Jumat terakhir di Ramadan tahun ini (18/9/09) ternyata memberikan pencerahan akan arti harafiah dari Idul Fitri. Menurut khotib shalat Jumat waktu itu, pengertian Idul Fitri secara bahasa (Arab) sebenarnya adalah kembali tidak puasa atau kembali (boleh) makan sehingga masih menurut pak khotib, penyebutan yang seharusnya adalah Idul Fitrah, karena fitrah artinya suci.

Artinya di dalam bahasa Indonesia kurang lebih akan sama. Jika kita buka KBBI, untuk kata fitri ada dua pengertian, fitri (1): 1 berhubungan dng fitrah (sifat asal); 2 berhubungan dng berbuka puasa. Sedang untuk fitri (2): kesederhanaan; hal yg tidak dibuat-buat.

Untuk kata fitrah juga ada dua, fitrah (1): sifat asal; kesucian; bakat; pembawaan. Sementara untuk fitrah (2): sedekah wajib berupa bahan makanan pokok (beras, gandum, dsb) yg harus diberikan pd akhir bulan Ramadan (malam sebelum satu Syawal sampai sebelum dimulai salat Idulfitri); zakat fitrah;
berfitrah v memberikan fitrah: yg mampu wajib ~ , sedangkan yg tidak mampu berhak menerimanya;
memfitrahkan v membayarkan fitrah; berfitrah untuk: ia harus ~ dua orang kemenakan yg diasuhnya.

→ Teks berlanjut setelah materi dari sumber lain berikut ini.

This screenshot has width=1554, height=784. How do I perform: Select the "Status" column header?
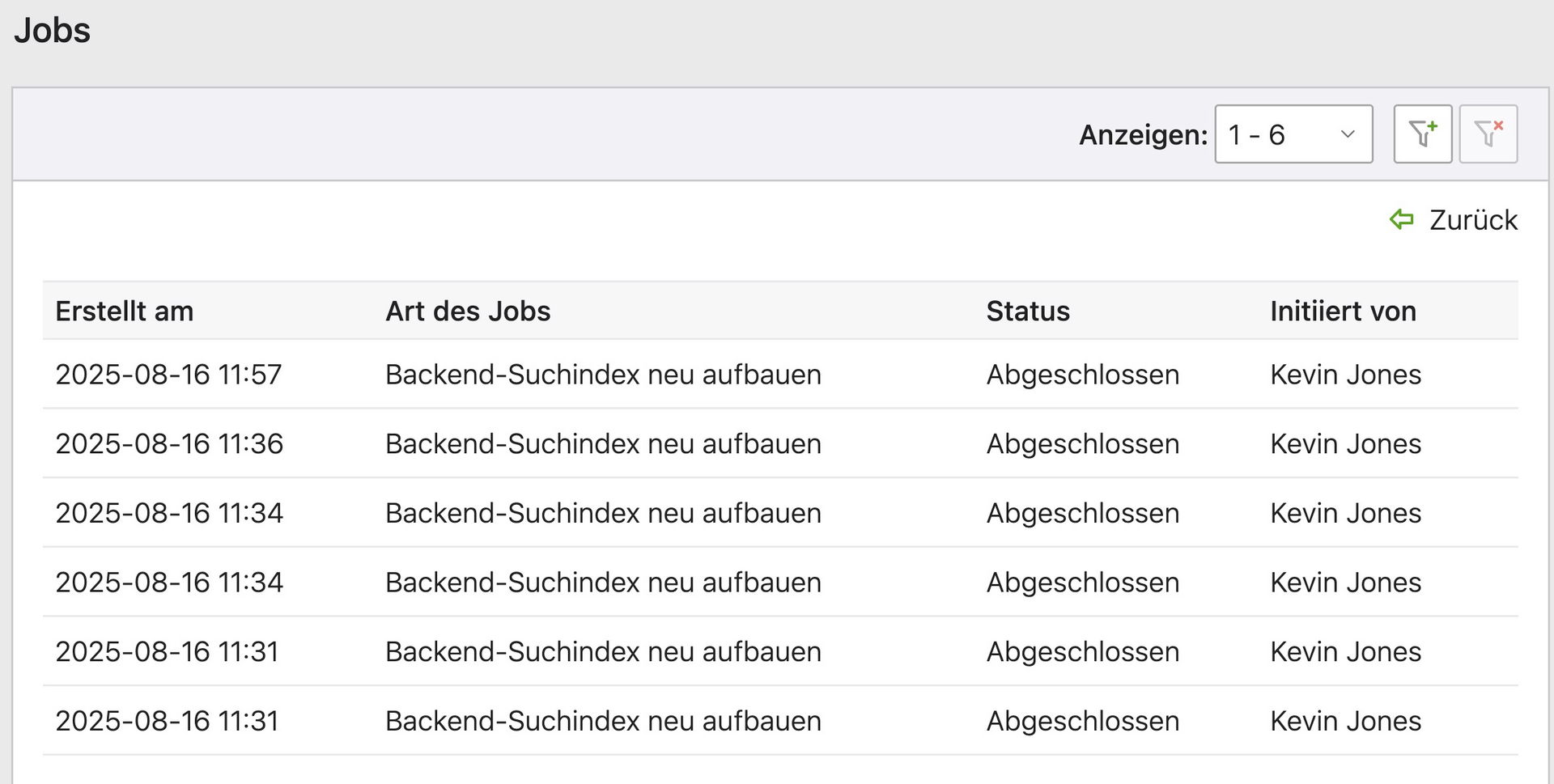tap(1028, 311)
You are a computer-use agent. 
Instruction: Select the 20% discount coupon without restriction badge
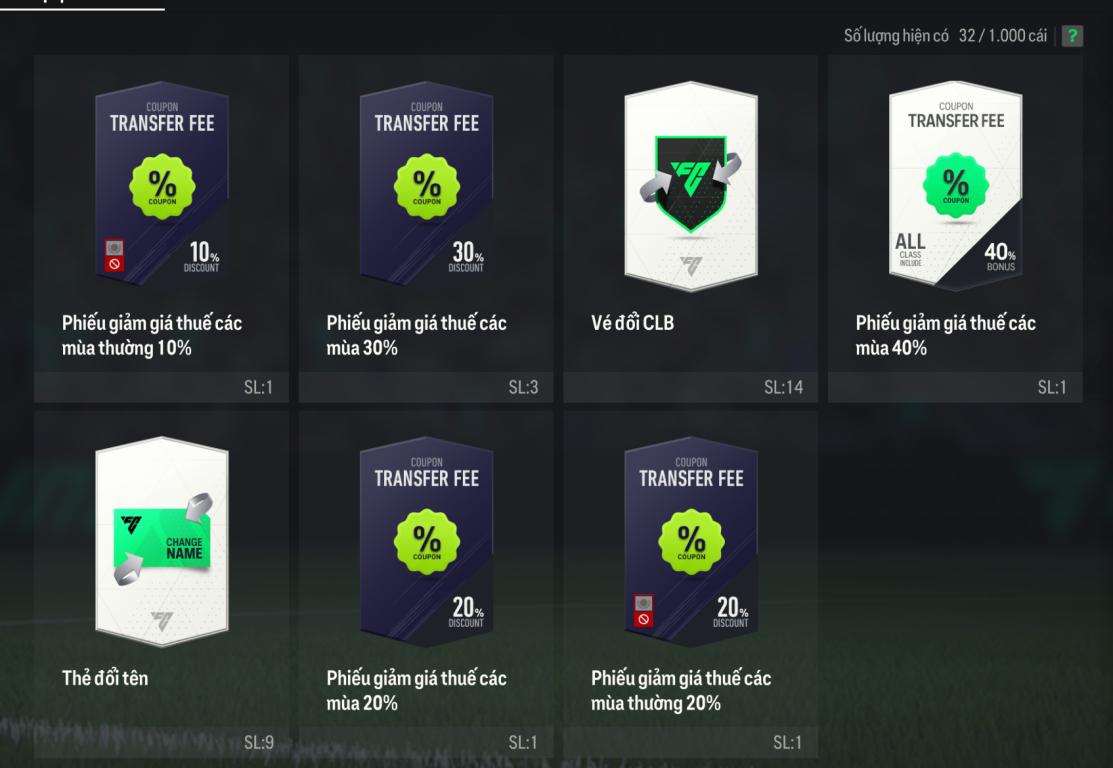pyautogui.click(x=427, y=539)
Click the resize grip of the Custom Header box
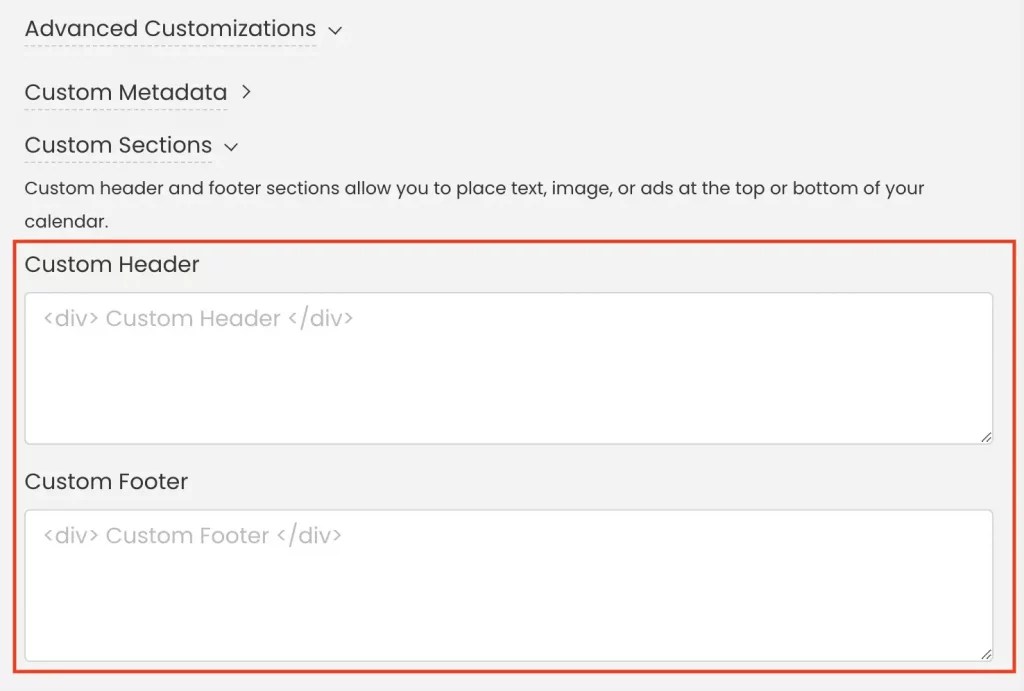 coord(986,436)
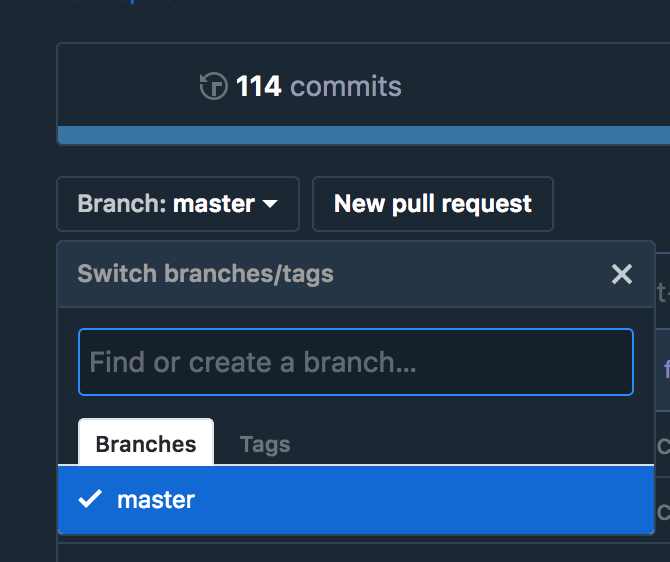The width and height of the screenshot is (670, 562).
Task: Click the partially hidden 't-' text behind popup
Action: (x=662, y=292)
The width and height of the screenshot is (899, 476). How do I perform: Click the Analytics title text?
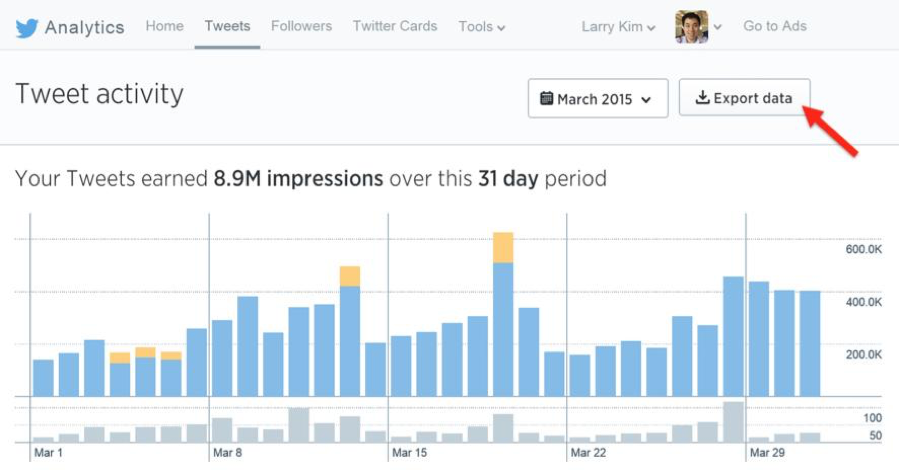point(85,27)
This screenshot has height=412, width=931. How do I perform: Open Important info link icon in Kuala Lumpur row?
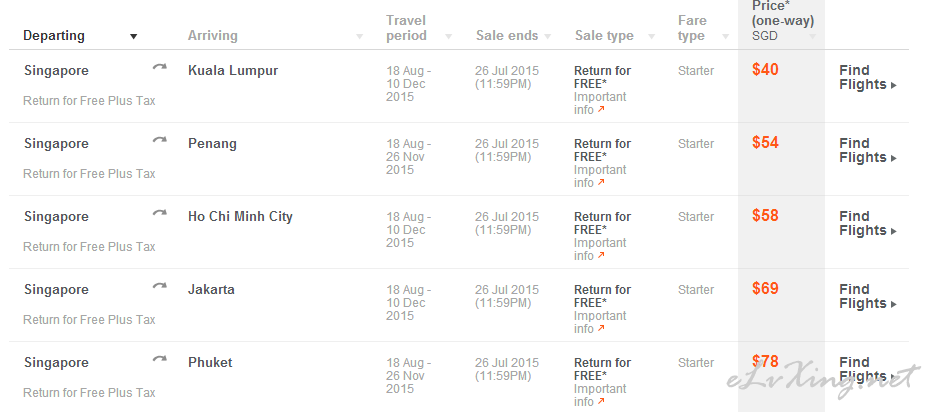(x=601, y=110)
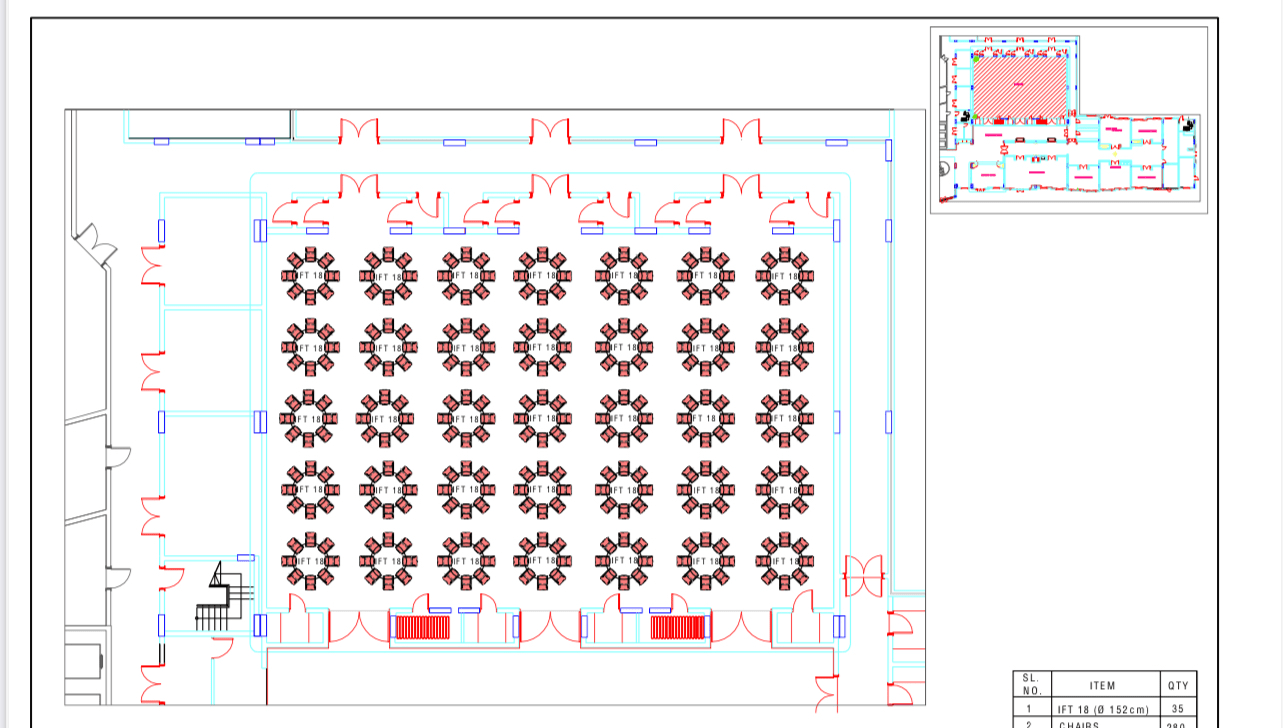Click the ITEM column header in legend table

[x=1102, y=686]
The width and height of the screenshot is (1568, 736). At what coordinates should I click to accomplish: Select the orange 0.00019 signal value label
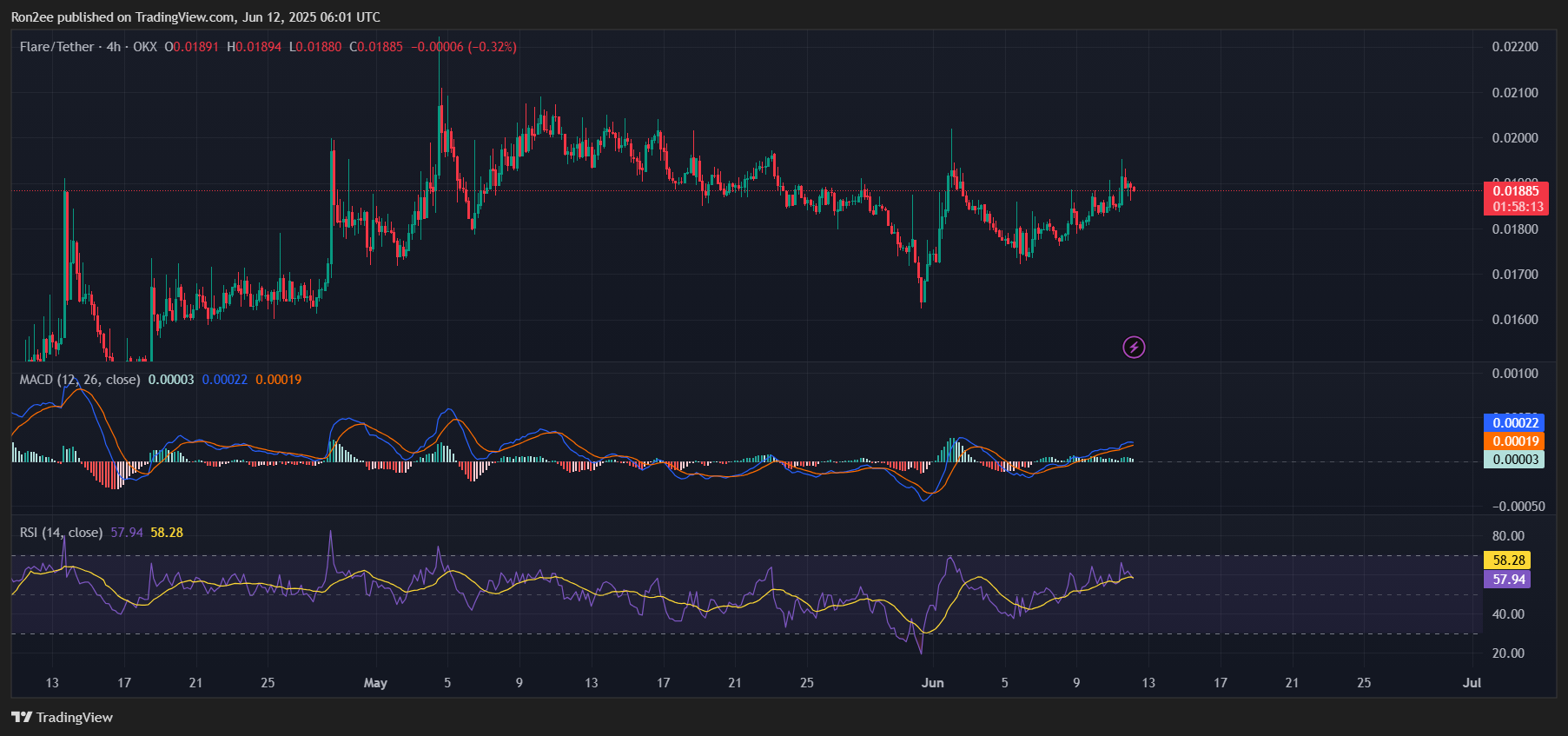point(1515,441)
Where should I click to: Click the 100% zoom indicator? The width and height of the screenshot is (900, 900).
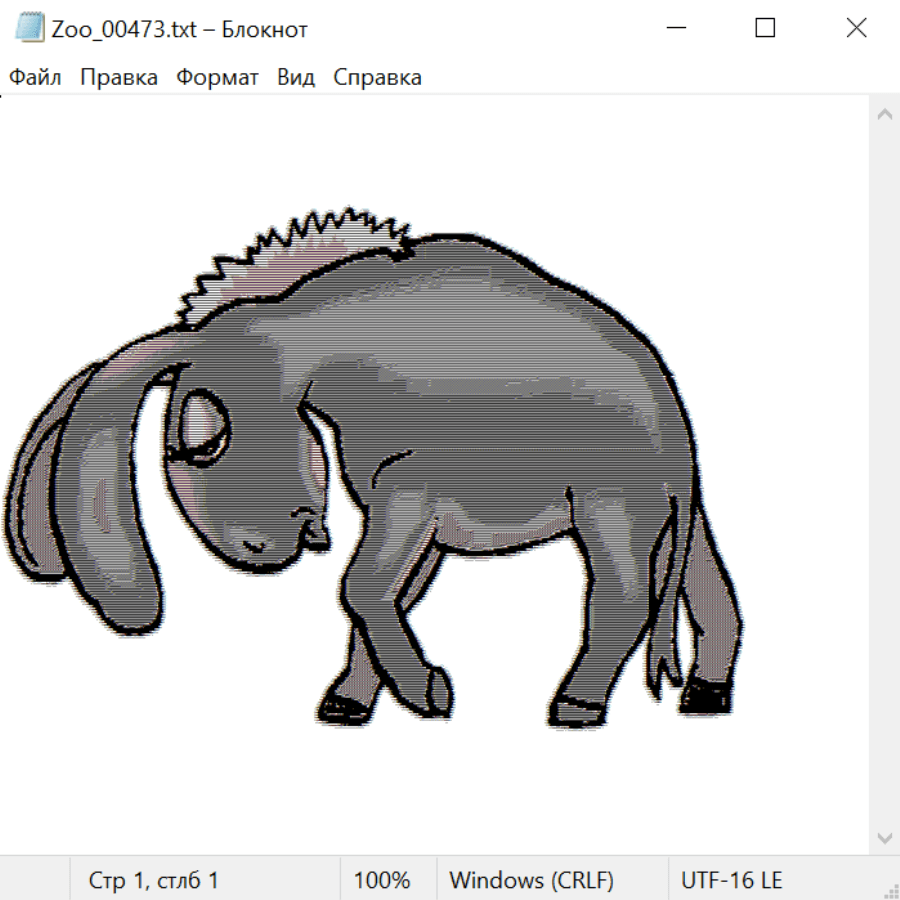tap(382, 880)
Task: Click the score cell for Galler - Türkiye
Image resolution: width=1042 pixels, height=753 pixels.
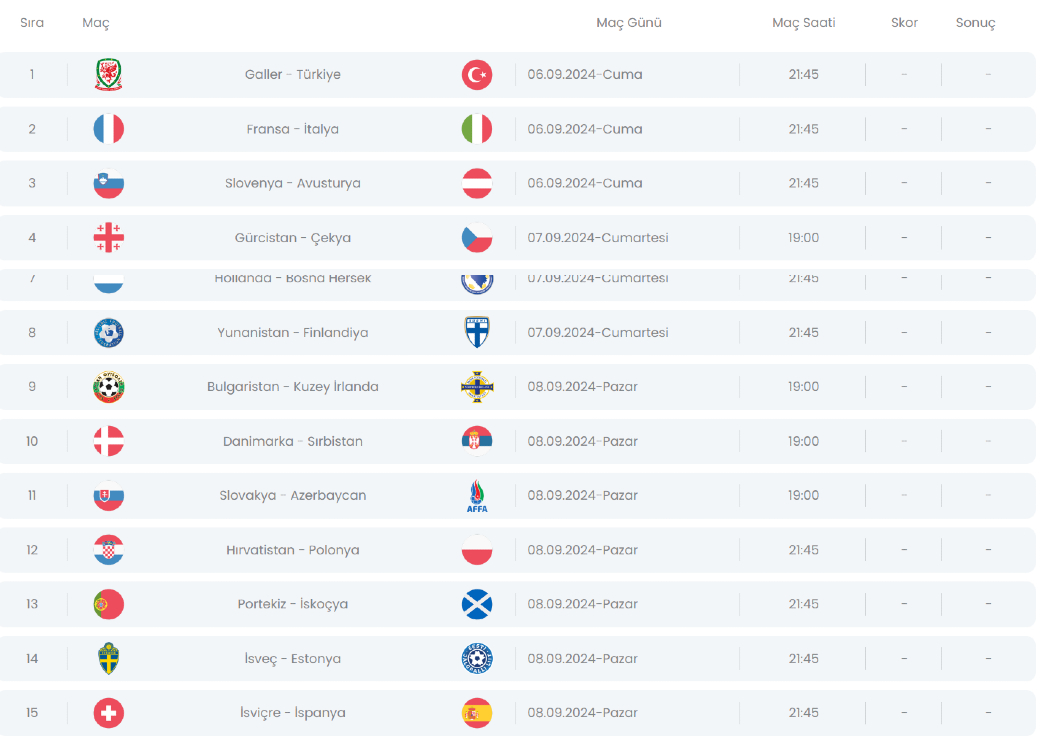Action: [x=904, y=75]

Pengertian fitri yang berarti suci/bersih sudah terlanjur meluas (salah kaprah?), sehingga akhirnya fitrah harus mengalah posisinya diganti oleh fitri. Apa pun nama dan pengucapannya, mau itu Idul Fitri atau Idul Fitrah, adanya ketulusan untuk saling memaafkan dan keikhlasan berbagi di awal bulan Syawal itulah hal yang paling penting dari momen istimewa ini. Jika masih bingung juga mau dengan fitrah atau fitri, pakai saja kata Lebaran... :)
SELAMAT LEBARAN 1 SYAWAL 1430 H, MOHON MAAF LAHIR BATIN

benewaluyo@gmail.com)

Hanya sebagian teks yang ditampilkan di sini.